- **YOUR ASSIGNMENT**:
Copy every record word for word.
[DATA Boundary: Start]
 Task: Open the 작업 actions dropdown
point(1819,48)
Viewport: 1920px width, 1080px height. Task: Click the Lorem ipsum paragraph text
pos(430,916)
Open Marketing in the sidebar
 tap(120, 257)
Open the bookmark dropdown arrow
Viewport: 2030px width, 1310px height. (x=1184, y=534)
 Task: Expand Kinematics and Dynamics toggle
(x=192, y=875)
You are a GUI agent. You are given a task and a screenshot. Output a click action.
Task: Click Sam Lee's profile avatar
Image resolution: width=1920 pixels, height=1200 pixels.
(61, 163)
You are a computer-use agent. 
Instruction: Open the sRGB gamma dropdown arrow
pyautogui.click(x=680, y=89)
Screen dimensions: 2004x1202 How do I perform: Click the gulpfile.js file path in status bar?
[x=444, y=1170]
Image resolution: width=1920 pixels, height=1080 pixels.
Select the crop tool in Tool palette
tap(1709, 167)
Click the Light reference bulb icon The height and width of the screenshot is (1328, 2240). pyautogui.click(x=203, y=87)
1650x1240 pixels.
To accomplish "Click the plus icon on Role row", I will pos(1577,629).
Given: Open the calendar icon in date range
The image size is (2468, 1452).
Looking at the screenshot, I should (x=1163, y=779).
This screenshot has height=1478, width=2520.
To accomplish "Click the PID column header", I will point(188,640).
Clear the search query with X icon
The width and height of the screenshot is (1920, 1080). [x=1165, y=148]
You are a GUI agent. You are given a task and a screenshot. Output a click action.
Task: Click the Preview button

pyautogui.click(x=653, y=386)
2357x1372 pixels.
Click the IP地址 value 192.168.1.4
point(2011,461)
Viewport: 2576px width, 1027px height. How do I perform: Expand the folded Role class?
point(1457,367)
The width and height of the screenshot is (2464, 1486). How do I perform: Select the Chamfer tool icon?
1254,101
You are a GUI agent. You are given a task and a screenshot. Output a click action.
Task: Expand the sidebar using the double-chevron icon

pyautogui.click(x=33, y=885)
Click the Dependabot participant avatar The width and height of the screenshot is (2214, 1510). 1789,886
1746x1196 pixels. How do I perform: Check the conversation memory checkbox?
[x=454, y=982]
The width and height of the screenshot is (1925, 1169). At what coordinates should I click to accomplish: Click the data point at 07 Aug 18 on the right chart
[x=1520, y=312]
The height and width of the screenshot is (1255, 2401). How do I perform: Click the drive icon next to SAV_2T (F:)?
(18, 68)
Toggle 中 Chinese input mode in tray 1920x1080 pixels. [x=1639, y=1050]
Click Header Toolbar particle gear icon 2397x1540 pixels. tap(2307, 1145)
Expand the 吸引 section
[DATA Boundary: End]
- **OUTPUT FOR THIS EXERCISE**:
 Task: Open the 작업 actions dropdown
point(1819,48)
Viewport: 1920px width, 1080px height. Task: Click the Lorem ipsum paragraph text
pos(430,916)
Open Marketing in the sidebar
 tap(120, 257)
Open the bookmark dropdown arrow
Viewport: 2030px width, 1310px height. (x=1184, y=534)
 Task: Expand Kinematics and Dynamics toggle
(x=192, y=875)
You are a GUI agent. You are given a task and a screenshot. Output a click action.
Task: Click Sam Lee's profile avatar
Image resolution: width=1920 pixels, height=1200 pixels.
(61, 163)
You are a computer-use agent. 
Instruction: Open the sRGB gamma dropdown arrow
pyautogui.click(x=680, y=89)
Screen dimensions: 2004x1202 How do I perform: Click the gulpfile.js file path in status bar?
[x=444, y=1170]
Image resolution: width=1920 pixels, height=1080 pixels.
Select the crop tool in Tool palette
tap(1709, 167)
Click the Light reference bulb icon The height and width of the screenshot is (1328, 2240). pyautogui.click(x=203, y=87)
1650x1240 pixels.
To accomplish "Click the plus icon on Role row", I will pos(1577,629).
Given: Open the calendar icon in date range
The image size is (2468, 1452).
Looking at the screenshot, I should (x=1163, y=779).
This screenshot has height=1478, width=2520.
To accomplish "Click the PID column header", I will point(188,640).
Clear the search query with X icon
The width and height of the screenshot is (1920, 1080). [x=1165, y=148]
You are a GUI agent. You are given a task and a screenshot. Output a click action.
Task: Click the Preview button

pyautogui.click(x=653, y=386)
2357x1372 pixels.
Click the IP地址 value 192.168.1.4
point(2011,461)
Viewport: 2576px width, 1027px height. How do I perform: Expand the folded Role class?
point(1457,367)
The width and height of the screenshot is (2464, 1486). How do I perform: Select the Chamfer tool icon?
1254,101
You are a GUI agent. You are given a task and a screenshot. Output a click action.
Task: Expand the sidebar using the double-chevron icon

pyautogui.click(x=33, y=885)
Click the Dependabot participant avatar The width and height of the screenshot is (2214, 1510). 1789,886
1746x1196 pixels. How do I perform: Check the conversation memory checkbox?
[x=454, y=982]
The width and height of the screenshot is (1925, 1169). At what coordinates should I click to accomplish: Click the data point at 07 Aug 18 on the right chart
[x=1520, y=312]
The height and width of the screenshot is (1255, 2401). How do I perform: Click the drive icon next to SAV_2T (F:)?
(18, 68)
Toggle 中 Chinese input mode in tray 1920x1080 pixels. [x=1639, y=1050]
Click Header Toolbar particle gear icon 2397x1540 pixels. tap(2307, 1145)
Expand the 吸引 section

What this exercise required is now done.